The Hecatomb pipeline is powered by Snakemake and makes extensive use of Conda. It comes preconfigured and includes a launcher script to make running the pipeline simple. We chose to use Snakemake over other workflow managers largely because of our extensive experience with it. Snakemake does a lot of heavy lifting to make our lives easier, and the pipeline better. It manages all the pipeline jobs, as well as generates benchmarks and reports for everything, allows the pipeline to be naturally reentrant, parallel, portable, robust, containerised, and many other buzzwords!
The Hecatomb was designed with a somewhat modular approach. There are several different preprocessing modules to support paired- and single-end short read sequencing, longread sequencing, and sequencing from Round A/B random RNA amplification. The read annotation module takes an iterative approach to annotating the clustered reads from the preprocessing module. Users can choose to perform an assembly from the host-removed, trimmed reads and in this case contigs will also be annotated. Alternatively, users can skip the assembly module, or run it separately at a later date if they wish.
Heactomb is designed to perform rigorous quality control prior to assembly and taxonomic assignment. This rigor is justified primarily by the philosophy of Garbage In, Garbage out. More specifically, the following issues are dealt with to ensure that only non-contaminat biological sequence is used for downstream analysis.
- Non-biological sequence removal (primers, adapters)
- Host sequence removal
- Removal of redundant sequences (clustering)
- Creation of sequence count table
- Calculation of sequence properties (e.g. GC content, tetramer frequencies)
Hecatomb comes with a number of host genomes for use with this preprocessing, and bespoke host genomes can be added by the user.
Hecatomb uses mmseqs2 to assign taxonomy to individual sequences. It does so through an iterative search approach, which is a large part of the heart of Hecatomb.
The first search takes all query sequences (the seqtable from the preprocessing steps) and queries them against a virus protein target database. This initial search is a translated (nt-to-aa) search. All the reads assigned a viral taxonomy in this first search need to be confirmed to be truly viral in origin. The issue here is that querying a target database consisting solely of viral proteins does not permit each sequence to see if it really originates from a different domain of life. So while a sequence may be classified as viral at this stage, once queried against a more comprehensive sequence database (consisting of bacteria, plants, vertebrates, fungi, etc.) those sequences may have higher statistically similar sequences in those domains of life.
It is formally possible to just do this secondary search, skipping the first step querying each sequence against a virus-only protein database. However, this can be computationally very expensive. For example, if you have 1e6 reads as your query input (sequences in your seqtable) and you query these against the virus-only protein database with 1.8e6 entries that is over 25 orders of magnitude smaller than UniRef50 which has 49,410,134 entries when this was written. The primary search against a virus-only database serves as a 'net' to (relatively) quickly capture sequences of interest. In our experience, however, the secondary search against the larger database is still required as many of the sequences assigned a viral taxonomy when only querying the smaller virus-only sequence database will reveal themselves to be entirely something else upon this secondary search. Thus, the iterative approach will expedite sample processing by capturing only a small portion of the input sequences as 'potentially' viral and confirming them in the secondary search as 'likely' viral.

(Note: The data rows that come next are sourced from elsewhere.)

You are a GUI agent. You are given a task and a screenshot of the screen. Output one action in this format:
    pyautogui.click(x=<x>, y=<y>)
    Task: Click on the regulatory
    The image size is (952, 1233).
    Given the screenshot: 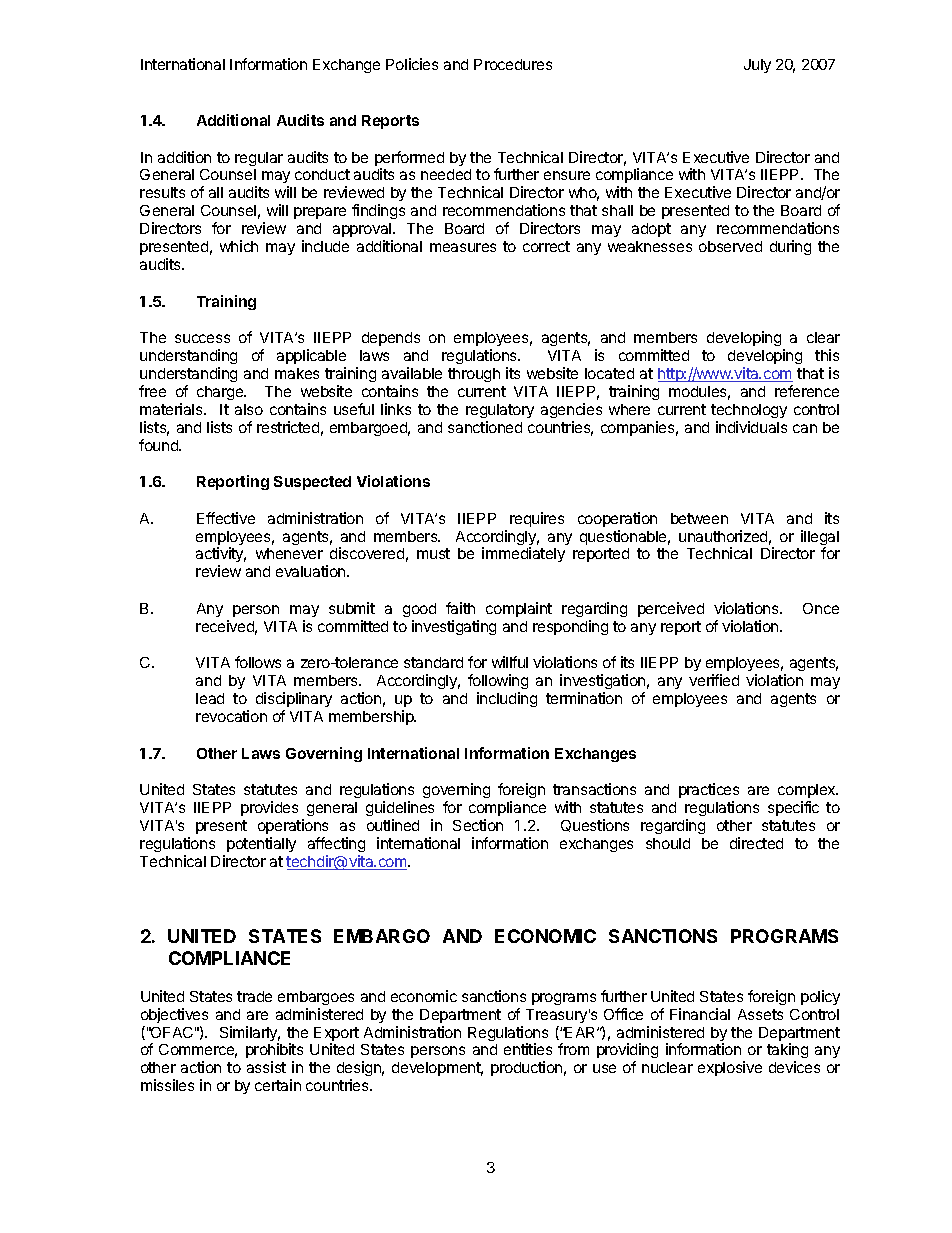 What is the action you would take?
    pyautogui.click(x=500, y=411)
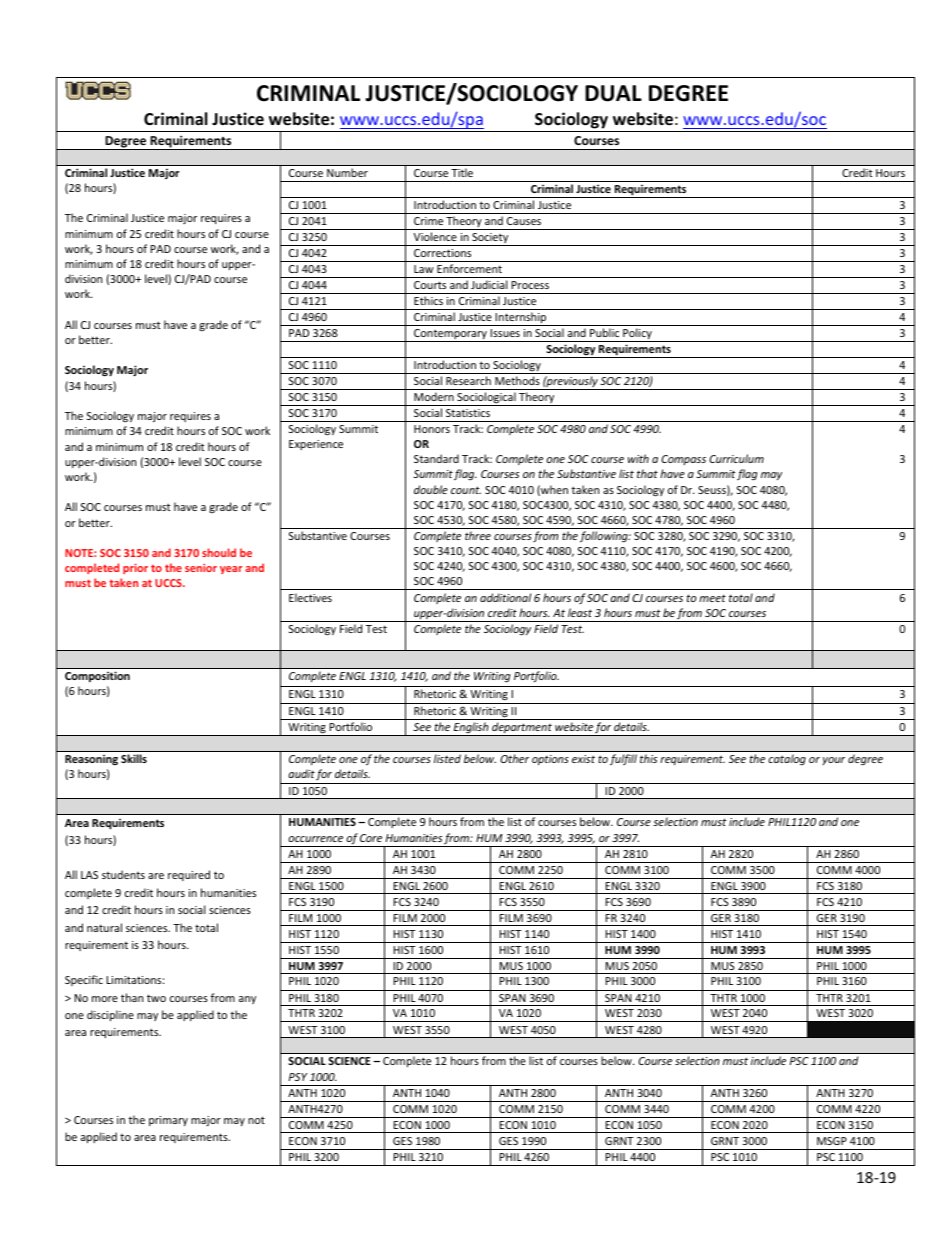  What do you see at coordinates (168, 1121) in the document?
I see `primary` at bounding box center [168, 1121].
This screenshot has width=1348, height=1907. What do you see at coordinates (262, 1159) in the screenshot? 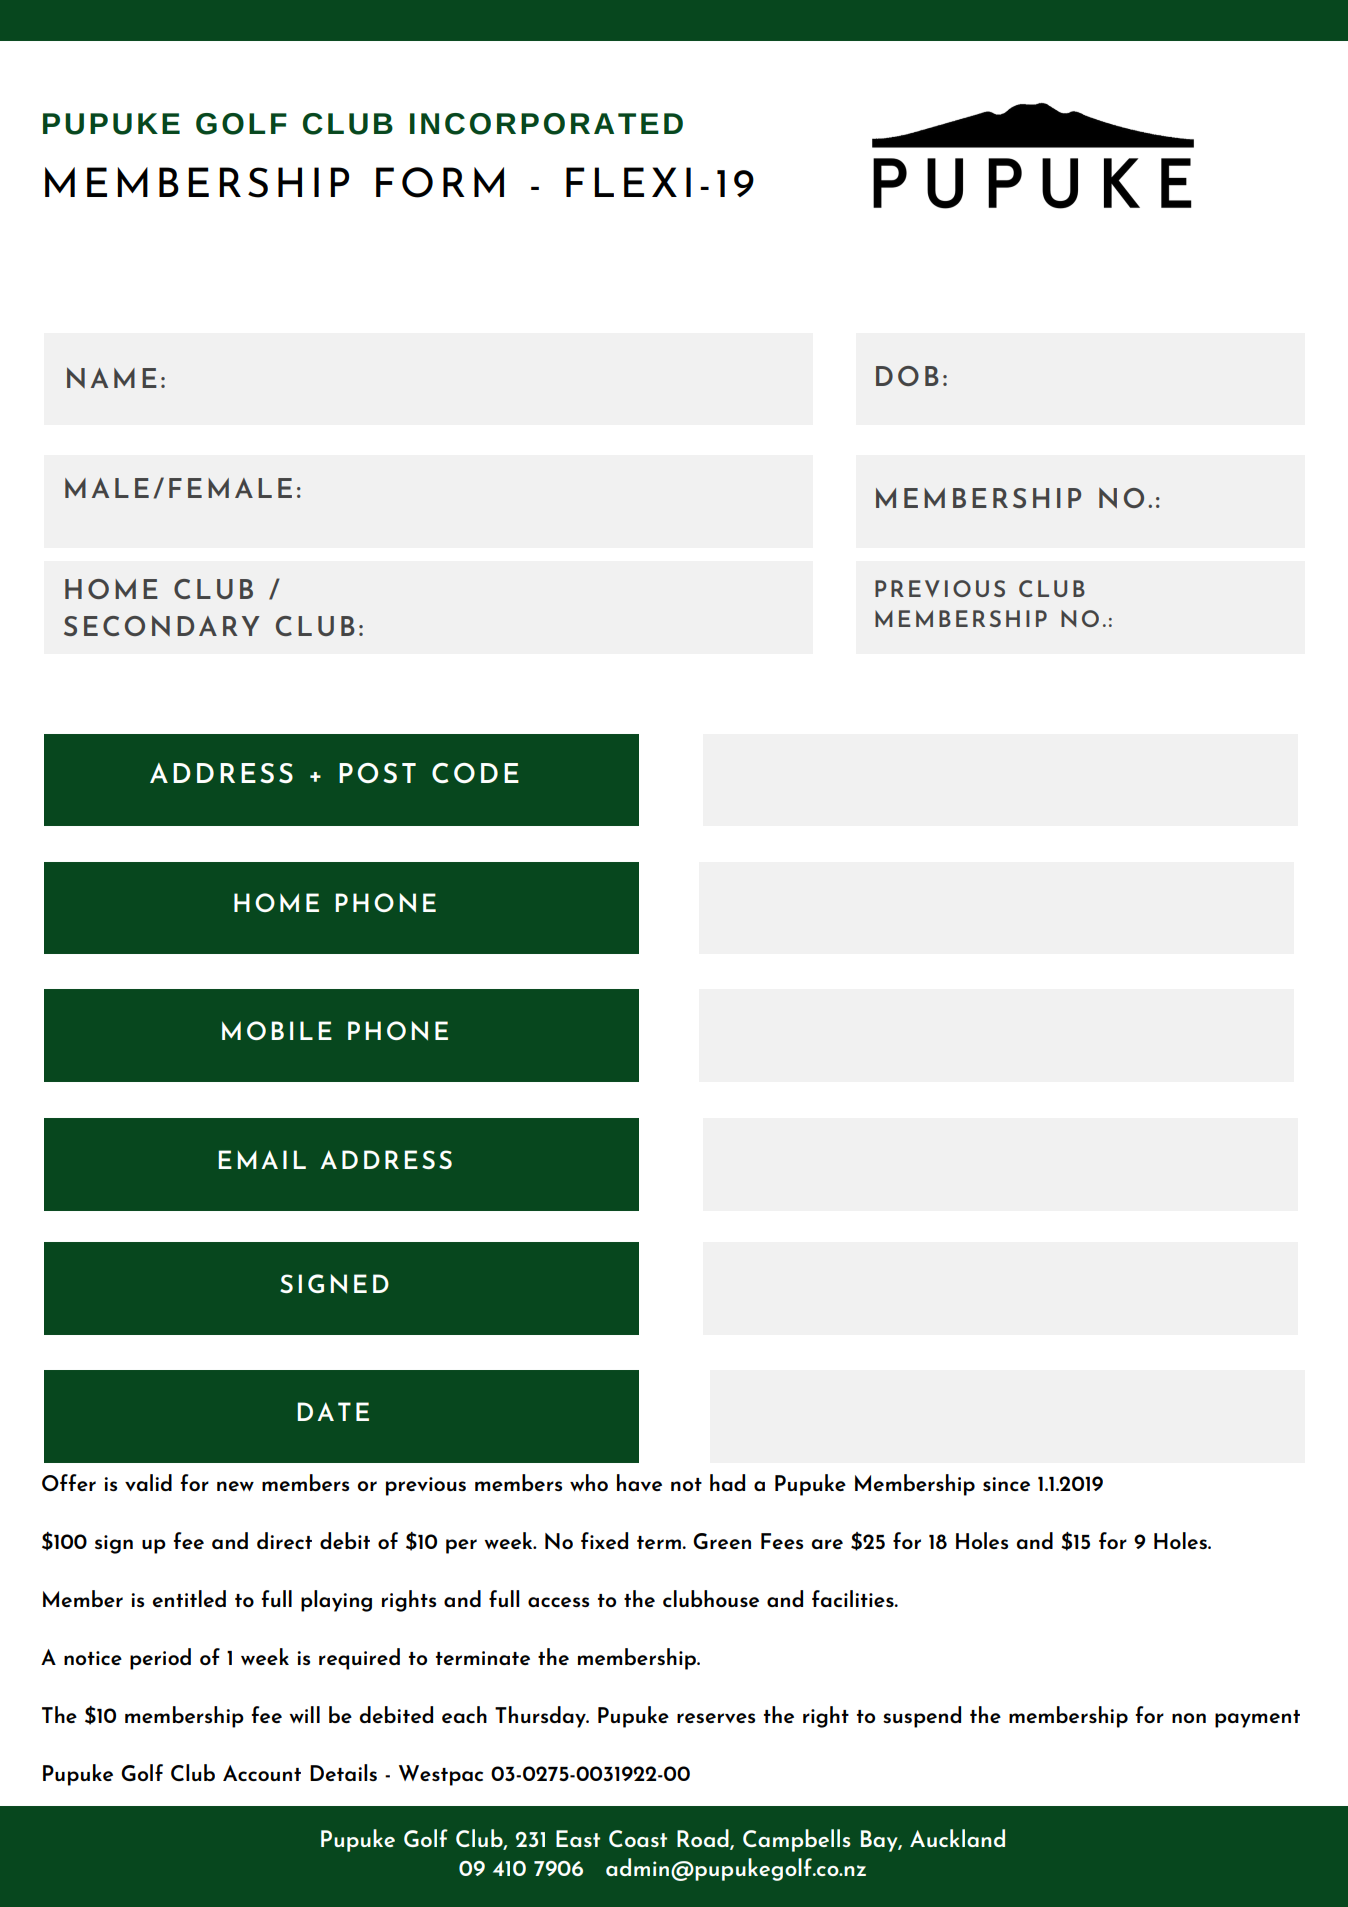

This process wherein a sequence is classified as viral in the first search against a virus-only database and then no longer classified as viral after the second search against a more comprehensive database is where Hecatomb gets its namesake. Many investigators, particularly those lacking access to large computing infrastructure will rely on the results of the primary search which, due to the relatively small target database size, can be done on commodity hardware. Examining the results at this stage will regularly identify a large number of viruses. Basically anything with any level of sequence identity to a viral protein will be called viral even if the sequence originated from a bacteria, plant, fungi or other organism. These sequences are 'sacrificed' through the secondary search when many of the viral calls from the first search are lost.
By default, Hecatomb will generate a population assembly from all the samples, as contigs are an important prerequisite for many downstream analysis. The assembly strategy consists of several steps intended to be resource efficient and to maximise representation of all present species. First, individual MEGAHIT or Canu assemblies are produced for each sample. The reads are then mapped to the combined assemblies and any unmapped reads undergo another round of assembly. All contigs are then combined and merged into a non-redundant set of contigs with Flye.
The assembly contigs are directly annotated with MMSeqs. The assembly is also subject to a pseudo consensus annotation approach whereby the SeqTable sequences are mapped and their taxonomic assignments in the BigTable are combined with the read mapping information. We find this useful with investigating the origins of contigs of interest.